* _RAW DATA_:
*** Begin section ***
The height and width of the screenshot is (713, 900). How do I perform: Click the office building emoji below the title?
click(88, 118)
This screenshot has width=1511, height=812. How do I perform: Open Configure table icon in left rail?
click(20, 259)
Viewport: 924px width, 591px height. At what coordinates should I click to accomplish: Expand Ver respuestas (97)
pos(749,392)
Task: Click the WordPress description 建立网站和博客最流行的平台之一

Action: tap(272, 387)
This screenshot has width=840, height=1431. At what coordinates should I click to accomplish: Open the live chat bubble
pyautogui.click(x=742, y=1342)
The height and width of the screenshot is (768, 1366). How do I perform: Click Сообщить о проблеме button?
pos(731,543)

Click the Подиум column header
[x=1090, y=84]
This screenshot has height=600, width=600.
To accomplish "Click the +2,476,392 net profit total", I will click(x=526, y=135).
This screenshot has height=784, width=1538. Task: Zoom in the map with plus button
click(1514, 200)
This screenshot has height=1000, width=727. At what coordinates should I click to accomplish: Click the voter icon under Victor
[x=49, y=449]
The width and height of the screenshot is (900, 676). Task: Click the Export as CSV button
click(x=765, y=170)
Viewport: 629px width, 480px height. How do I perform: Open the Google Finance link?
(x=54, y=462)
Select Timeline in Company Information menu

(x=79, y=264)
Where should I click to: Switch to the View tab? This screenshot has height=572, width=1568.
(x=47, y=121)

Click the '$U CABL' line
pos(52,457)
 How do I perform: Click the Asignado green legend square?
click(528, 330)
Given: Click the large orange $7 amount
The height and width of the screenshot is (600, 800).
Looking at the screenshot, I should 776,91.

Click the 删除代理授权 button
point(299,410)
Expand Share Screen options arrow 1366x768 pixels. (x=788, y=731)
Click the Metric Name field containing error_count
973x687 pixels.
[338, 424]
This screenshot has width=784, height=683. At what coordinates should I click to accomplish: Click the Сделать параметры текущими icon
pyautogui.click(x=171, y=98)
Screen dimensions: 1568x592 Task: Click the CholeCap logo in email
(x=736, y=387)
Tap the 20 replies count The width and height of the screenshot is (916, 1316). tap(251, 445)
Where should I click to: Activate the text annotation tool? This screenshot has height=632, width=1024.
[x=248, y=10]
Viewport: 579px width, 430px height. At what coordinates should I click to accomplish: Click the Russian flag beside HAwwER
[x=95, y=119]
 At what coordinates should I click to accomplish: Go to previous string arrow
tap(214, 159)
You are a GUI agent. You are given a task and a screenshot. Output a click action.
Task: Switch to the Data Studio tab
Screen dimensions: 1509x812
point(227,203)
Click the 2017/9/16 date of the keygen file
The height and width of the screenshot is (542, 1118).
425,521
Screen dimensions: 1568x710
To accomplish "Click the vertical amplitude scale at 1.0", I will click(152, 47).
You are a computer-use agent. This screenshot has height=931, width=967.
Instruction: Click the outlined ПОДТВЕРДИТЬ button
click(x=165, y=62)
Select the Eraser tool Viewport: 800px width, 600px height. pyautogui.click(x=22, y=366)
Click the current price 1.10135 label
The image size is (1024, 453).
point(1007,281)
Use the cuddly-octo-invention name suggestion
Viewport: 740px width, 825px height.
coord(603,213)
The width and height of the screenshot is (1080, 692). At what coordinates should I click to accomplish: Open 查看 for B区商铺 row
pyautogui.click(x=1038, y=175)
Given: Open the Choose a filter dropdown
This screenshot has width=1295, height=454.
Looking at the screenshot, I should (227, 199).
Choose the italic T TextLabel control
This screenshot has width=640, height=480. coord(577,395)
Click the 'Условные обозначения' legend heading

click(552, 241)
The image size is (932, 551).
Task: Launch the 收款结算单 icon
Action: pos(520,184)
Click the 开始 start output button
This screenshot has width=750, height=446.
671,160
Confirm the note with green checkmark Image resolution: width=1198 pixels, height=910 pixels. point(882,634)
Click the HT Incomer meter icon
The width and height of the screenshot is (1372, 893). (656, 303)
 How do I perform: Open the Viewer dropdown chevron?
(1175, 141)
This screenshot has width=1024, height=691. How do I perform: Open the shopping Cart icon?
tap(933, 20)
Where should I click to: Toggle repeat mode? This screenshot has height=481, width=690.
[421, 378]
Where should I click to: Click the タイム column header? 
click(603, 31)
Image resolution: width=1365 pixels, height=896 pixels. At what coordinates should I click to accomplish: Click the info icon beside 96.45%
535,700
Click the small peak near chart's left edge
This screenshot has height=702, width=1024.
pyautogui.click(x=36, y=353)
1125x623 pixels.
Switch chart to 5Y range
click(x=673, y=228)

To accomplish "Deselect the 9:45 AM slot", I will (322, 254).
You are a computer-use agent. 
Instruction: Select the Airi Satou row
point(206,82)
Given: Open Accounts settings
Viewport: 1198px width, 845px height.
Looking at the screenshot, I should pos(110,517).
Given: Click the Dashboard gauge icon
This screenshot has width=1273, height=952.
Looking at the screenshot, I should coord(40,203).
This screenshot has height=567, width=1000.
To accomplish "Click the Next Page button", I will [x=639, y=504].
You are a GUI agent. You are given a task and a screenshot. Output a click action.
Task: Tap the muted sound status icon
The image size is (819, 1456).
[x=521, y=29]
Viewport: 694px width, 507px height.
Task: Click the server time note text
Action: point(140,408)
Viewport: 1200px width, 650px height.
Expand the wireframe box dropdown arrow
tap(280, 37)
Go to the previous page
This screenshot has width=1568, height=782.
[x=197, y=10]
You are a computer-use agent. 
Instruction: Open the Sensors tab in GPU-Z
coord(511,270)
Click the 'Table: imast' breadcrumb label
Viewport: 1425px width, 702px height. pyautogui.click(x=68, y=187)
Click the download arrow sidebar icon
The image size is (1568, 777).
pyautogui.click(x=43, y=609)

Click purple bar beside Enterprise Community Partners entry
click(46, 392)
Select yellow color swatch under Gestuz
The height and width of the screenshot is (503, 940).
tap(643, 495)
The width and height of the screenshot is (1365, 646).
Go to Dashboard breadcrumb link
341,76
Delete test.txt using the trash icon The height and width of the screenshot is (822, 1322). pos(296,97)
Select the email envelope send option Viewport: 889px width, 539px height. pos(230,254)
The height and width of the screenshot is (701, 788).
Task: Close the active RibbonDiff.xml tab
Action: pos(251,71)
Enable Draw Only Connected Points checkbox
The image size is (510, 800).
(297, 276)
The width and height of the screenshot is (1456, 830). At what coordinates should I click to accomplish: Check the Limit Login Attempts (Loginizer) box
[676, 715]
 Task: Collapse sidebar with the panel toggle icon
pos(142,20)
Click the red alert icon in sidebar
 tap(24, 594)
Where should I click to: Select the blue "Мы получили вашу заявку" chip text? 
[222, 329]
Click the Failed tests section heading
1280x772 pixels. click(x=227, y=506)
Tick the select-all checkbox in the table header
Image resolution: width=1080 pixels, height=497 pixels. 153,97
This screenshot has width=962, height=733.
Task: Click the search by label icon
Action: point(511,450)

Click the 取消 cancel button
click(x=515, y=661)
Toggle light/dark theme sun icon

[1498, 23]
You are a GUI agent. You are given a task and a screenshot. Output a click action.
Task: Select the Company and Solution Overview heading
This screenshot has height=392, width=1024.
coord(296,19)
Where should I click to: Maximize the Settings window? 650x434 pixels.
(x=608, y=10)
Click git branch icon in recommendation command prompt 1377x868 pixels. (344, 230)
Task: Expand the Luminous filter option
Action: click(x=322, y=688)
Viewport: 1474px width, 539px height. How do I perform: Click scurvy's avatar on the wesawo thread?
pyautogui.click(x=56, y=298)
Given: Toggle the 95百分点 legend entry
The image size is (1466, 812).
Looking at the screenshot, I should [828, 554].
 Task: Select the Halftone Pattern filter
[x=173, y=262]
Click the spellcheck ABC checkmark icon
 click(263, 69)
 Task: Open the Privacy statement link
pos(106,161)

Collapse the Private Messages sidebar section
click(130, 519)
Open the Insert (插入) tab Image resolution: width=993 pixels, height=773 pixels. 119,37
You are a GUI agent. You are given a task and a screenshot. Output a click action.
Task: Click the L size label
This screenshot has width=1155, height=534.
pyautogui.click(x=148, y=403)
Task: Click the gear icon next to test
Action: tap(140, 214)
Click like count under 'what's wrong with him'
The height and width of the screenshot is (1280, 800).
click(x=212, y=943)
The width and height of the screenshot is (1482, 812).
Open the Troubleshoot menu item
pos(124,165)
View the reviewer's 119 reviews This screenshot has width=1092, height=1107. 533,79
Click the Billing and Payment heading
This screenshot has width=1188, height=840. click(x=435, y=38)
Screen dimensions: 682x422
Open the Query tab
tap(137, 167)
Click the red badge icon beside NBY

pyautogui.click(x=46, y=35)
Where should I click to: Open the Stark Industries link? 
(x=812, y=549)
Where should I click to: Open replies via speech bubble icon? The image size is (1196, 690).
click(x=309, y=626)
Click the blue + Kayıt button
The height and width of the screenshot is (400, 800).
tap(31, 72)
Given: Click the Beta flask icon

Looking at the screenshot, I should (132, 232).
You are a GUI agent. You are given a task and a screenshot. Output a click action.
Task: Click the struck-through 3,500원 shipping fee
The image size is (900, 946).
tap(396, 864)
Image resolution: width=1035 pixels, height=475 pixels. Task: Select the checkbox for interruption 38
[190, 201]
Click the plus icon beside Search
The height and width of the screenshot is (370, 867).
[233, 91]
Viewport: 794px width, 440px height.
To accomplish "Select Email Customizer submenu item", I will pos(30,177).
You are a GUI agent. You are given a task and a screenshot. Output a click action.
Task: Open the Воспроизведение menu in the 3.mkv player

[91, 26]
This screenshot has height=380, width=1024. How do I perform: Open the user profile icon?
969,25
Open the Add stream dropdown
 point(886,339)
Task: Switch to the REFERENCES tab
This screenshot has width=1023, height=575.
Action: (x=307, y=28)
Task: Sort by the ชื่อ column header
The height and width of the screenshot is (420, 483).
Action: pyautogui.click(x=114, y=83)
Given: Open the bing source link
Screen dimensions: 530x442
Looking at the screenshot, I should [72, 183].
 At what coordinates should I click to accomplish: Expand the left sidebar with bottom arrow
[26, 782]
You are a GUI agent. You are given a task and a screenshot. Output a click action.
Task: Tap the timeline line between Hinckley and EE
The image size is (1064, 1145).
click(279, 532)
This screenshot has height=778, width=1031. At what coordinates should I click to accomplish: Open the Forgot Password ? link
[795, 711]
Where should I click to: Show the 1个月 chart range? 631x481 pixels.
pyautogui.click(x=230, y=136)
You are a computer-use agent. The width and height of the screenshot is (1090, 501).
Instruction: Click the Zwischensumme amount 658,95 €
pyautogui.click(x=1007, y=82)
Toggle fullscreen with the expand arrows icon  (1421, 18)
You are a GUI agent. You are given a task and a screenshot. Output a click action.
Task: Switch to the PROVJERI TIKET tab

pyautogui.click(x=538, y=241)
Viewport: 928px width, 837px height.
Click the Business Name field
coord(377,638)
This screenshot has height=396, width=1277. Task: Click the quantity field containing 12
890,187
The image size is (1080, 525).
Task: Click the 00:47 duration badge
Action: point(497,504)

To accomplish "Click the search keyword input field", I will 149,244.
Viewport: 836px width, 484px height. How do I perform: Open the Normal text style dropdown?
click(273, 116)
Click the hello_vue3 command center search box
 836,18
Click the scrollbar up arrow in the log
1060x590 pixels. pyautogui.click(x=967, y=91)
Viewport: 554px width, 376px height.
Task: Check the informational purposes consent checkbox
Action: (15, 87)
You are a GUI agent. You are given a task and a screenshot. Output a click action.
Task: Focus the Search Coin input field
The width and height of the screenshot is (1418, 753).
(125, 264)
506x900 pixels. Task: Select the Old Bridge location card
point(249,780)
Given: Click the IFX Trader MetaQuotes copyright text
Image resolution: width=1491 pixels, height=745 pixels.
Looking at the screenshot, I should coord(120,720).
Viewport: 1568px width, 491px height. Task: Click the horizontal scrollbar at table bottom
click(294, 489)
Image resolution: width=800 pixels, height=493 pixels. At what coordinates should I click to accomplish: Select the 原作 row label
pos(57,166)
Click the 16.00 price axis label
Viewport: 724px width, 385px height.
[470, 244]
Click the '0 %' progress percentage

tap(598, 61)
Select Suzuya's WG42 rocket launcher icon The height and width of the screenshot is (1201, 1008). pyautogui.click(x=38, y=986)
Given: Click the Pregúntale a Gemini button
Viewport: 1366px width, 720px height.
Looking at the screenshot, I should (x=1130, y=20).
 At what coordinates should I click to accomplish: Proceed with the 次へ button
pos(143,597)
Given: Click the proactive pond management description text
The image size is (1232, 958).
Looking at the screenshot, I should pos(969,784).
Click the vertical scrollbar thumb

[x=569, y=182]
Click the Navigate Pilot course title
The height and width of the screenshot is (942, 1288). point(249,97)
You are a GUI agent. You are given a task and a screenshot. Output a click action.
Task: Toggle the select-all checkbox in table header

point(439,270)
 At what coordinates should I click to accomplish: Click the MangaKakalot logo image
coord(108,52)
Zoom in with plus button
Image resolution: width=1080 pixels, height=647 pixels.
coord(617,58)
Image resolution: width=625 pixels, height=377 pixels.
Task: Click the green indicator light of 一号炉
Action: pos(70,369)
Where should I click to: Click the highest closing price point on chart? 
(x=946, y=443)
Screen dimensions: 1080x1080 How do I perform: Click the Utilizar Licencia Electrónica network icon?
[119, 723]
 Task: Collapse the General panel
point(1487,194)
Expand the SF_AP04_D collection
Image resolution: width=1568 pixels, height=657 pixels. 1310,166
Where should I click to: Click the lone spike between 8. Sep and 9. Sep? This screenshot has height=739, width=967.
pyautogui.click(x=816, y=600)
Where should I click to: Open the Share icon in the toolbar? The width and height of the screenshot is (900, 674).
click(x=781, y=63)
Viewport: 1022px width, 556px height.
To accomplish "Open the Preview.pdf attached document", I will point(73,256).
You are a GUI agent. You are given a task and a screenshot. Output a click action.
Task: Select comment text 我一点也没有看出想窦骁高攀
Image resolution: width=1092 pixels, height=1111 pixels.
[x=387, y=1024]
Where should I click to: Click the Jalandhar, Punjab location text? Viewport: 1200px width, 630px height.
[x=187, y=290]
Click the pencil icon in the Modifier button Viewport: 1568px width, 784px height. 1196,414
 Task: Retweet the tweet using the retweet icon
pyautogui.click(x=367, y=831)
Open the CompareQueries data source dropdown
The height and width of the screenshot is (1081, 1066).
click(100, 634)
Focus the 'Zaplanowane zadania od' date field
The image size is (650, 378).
*** End section ***
* _ASSIGNMENT_: Check each line of the records above for the word "computer" and report how many lines have it, as a number only.

* _RESPONSE_: 4